I was in school, the very school my father had been, when he introduced me to Leonard Cohen. In the late 1960s, he told me, a visiting professor landed in Mayo College, Ajmer, with a record tucked under his arm, insisting to the headmaster that the children must listen to this "poet who was just being discovered by America" during assembly.
It was unprecedented.
My father was very young when he first heard "Suzanne", perhaps among the first to hear in the subcontinent. I can only imagine what he must have felt that morning; he never stopped listening to him.
I remember a few years after first listening to Cohen and writing down almost everything he sang into notebooks as though it were prayer, a few school friends and I were in Pushkar, which was off-limits for us, sitting on the terrace of the infamous Pink Floyd Café, a fine establishment for backpackers, hippies and low lifes.
It was a cold night. We had a quarter bottle of rum doing the rounds among four friends to see us till dawn. A young Canadian man in the corner was talking about his father's friend, a singer called Leonard Cohen.
My ears pricked.
"The last time I met Leonard Cohen, I couldn't believe my eyes," he said. "My friends and I were in a really bad part of town. It was 3am. I was scared until I saw Leonard with two tall women in furs, who looked like models, smoking cigarettes in the alley. I asked him what he was doing here, and he said with a twinkle in his eyes, he had come to find the best burgers in town."
Leonard Cohen, the proverbial ladies man, "the grocer of despair", the man who was born with a "golden voice", to me, was one of the most literary and profound singer-songwriters there have ever been.
So long, Leonard. (Photo credit: Reuters) |
Even the poets don't deny his sublime prowess. Writer Pico Iyer, a friend of his, just a few months ago in Bhutan, spoke about when he visited Cohen in a monastery in North California (the singer gave up everything for five years, from 1994 to 1999, to become a Buddhist monk. He was bestowed the name Jikan, referred to the silence between two thoughts).
"Here was a man who had tasted all the pleasures of the world." Iyer was almost surprised to find Cohen sequestered in a small room, drinking tea, talking about life, wearing wire-rimmed spectacles and a wool cap.
Leonard Cohen would take years to write each song of his. You could almost imagine each line of his songs having been lived or dreamt. The songs, mostly dealing with war, love, death, muse, music, sex, sighs and the vagaries of existence, were dark, gloomy and dripping with despair.
They were not for everyone.
In an interview he recently gave for his new album, You Want it Darker, that came out last month, "I have often said, if I knew where the good songs came from, I would go there more often," he said with a broken smile. "Everyone has a magical system that they employ [as writer] in the hopes that this will open up the channels. My mind was always very cluttered. So I took great pains to simplify my environment. If my environment were even half as cluttered as my mind I would find it difficult from making to one room to another… The system worked for me, even though I had to sweat over every single word. The fact that my songs take a long to write, however, is no guarantee of their excellence. It's just the way it is. It comes by ripples and drops."
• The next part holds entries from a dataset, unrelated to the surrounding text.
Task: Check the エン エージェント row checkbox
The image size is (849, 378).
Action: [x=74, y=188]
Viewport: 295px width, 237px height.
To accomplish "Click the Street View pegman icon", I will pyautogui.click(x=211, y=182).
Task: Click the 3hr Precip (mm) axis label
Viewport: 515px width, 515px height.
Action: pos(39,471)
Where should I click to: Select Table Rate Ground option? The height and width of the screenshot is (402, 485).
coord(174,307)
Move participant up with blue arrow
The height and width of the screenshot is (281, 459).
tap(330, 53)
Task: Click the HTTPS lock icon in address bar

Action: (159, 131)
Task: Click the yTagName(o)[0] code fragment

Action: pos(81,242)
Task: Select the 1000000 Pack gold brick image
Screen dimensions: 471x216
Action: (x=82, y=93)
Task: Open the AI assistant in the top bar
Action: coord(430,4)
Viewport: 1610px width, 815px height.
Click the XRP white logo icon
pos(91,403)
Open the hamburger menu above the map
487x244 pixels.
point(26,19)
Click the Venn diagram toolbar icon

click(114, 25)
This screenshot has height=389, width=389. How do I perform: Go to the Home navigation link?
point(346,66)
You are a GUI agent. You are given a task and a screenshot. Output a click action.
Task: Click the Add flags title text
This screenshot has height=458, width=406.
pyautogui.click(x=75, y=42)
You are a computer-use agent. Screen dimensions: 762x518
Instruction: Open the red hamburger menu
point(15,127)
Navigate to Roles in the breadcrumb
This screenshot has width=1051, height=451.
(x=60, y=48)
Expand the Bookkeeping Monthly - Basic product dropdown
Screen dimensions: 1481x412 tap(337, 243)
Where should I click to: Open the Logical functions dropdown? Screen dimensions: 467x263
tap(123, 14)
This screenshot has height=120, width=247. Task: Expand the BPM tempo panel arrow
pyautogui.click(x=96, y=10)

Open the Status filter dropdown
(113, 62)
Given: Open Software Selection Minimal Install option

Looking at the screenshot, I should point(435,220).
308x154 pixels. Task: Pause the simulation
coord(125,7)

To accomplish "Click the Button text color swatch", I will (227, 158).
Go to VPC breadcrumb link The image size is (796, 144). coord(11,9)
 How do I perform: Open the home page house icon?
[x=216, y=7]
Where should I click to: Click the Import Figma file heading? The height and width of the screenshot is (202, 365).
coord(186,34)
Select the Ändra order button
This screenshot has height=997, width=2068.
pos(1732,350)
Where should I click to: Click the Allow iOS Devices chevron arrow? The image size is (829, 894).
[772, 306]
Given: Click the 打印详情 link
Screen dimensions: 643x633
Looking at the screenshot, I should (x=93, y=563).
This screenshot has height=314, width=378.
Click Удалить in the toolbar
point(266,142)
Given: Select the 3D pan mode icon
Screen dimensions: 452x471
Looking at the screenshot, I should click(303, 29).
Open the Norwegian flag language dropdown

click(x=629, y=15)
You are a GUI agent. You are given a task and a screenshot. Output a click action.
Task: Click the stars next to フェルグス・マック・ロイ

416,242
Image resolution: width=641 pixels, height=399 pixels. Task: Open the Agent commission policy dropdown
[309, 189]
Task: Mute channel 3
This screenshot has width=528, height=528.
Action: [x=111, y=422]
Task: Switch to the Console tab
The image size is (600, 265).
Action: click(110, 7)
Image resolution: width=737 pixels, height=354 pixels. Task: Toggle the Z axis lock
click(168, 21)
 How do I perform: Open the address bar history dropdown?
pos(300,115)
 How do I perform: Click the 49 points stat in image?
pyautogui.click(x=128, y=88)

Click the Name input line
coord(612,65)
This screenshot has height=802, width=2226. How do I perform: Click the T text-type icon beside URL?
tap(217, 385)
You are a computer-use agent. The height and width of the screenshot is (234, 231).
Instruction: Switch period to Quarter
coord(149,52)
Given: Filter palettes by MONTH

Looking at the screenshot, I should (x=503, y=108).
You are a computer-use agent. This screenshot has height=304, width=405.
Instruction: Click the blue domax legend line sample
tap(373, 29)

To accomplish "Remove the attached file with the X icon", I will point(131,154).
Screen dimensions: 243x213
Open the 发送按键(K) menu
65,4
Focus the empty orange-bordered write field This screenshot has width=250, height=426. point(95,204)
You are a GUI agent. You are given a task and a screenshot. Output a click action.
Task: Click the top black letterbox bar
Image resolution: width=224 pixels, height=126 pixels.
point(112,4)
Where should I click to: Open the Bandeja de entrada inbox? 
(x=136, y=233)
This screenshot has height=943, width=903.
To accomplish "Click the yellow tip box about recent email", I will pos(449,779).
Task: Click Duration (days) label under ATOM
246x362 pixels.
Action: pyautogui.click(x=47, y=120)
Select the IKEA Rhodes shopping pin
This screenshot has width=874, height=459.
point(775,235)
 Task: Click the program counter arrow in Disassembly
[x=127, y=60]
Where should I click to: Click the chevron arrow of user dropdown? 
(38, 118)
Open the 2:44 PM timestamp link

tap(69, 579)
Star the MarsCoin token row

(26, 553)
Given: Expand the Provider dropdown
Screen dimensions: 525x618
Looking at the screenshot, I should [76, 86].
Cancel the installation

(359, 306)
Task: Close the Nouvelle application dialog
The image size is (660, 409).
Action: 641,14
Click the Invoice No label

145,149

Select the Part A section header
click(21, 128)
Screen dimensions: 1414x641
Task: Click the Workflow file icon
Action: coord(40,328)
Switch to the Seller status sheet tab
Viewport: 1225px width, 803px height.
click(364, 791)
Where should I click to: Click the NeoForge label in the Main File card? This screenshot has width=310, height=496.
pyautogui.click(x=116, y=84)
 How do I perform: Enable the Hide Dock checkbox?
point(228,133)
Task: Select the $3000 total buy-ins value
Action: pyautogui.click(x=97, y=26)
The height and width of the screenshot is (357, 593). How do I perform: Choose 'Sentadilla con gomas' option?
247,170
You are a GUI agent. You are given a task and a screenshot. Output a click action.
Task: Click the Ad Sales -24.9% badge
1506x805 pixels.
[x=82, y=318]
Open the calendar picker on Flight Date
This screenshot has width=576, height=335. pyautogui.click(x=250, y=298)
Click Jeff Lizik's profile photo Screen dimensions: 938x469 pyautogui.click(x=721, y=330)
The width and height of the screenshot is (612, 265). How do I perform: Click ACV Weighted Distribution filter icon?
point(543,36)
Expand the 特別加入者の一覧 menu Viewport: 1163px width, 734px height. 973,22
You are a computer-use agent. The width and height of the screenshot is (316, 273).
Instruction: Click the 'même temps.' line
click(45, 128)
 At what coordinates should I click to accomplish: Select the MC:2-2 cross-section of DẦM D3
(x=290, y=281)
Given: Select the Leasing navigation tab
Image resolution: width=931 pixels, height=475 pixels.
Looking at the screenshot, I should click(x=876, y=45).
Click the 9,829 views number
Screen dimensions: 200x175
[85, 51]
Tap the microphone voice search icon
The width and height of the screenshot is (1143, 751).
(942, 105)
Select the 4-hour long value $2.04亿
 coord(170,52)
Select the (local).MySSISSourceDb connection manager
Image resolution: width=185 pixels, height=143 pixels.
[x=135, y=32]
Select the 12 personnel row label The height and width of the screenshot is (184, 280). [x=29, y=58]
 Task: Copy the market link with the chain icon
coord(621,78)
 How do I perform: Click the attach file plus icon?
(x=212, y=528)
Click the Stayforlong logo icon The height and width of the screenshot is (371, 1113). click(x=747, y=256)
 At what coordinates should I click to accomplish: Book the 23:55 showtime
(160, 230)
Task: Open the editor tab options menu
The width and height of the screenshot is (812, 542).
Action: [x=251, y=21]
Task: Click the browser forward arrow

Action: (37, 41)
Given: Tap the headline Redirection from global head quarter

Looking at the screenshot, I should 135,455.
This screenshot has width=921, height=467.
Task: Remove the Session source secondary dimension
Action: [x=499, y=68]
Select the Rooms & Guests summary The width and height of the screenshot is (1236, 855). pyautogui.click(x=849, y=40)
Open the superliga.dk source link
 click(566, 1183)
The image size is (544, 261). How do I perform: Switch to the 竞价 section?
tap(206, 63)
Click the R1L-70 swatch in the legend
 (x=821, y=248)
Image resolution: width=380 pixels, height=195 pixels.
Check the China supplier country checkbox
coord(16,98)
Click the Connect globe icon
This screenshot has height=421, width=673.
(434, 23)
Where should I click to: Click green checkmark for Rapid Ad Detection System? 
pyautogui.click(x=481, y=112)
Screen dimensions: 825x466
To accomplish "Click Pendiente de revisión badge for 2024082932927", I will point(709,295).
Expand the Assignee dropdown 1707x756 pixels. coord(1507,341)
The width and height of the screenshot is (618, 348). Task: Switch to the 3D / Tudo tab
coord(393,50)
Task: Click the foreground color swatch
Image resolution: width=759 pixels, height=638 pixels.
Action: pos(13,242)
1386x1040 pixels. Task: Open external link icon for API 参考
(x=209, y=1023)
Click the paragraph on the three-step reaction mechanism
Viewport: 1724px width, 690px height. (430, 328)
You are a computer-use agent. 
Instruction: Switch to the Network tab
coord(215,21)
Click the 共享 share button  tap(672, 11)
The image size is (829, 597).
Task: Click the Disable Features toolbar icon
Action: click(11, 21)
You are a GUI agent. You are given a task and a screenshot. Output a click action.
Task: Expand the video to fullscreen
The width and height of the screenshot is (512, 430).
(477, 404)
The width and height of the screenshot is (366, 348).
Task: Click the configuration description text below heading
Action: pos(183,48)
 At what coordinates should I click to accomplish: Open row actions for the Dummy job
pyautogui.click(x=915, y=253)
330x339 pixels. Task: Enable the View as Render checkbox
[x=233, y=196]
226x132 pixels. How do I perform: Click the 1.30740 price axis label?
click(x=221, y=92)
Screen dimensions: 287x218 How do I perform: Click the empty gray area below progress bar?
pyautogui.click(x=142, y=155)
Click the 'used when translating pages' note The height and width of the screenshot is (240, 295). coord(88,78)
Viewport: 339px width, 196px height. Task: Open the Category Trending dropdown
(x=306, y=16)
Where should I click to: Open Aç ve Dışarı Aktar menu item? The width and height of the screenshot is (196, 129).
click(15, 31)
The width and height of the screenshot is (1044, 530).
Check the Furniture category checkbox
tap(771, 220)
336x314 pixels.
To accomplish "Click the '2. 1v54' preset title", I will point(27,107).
Leonard Cohen became a musical sensation late in his career after he gave up looking for a career as a poet and a novelist (he was almost 32 and he had published three poetry books and two novels). He came to New York to find the folk music scene, and was picked up by Jack Hammond of Columbia Records, the same person who found Bob Dylan.
This morning, as I read about the death of Leonard Cohen, a line from "Take This Waltz", a song loosely translated from one of his favourite poems by the Spanish poet Federico Garcia Lorca, came to me. "There's a piece that was torn from the morning and it hangs in the gallery of frost."
I couldn't help but imagine Cohen singing: "Now I bid you farewell, I don't know when I'll be back / They're moving us tomorrow to that tower down the track / But you'll be hearing from me baby, long after I'm gone / I'll be speaking to you sweetly from a window in the Tower of Song."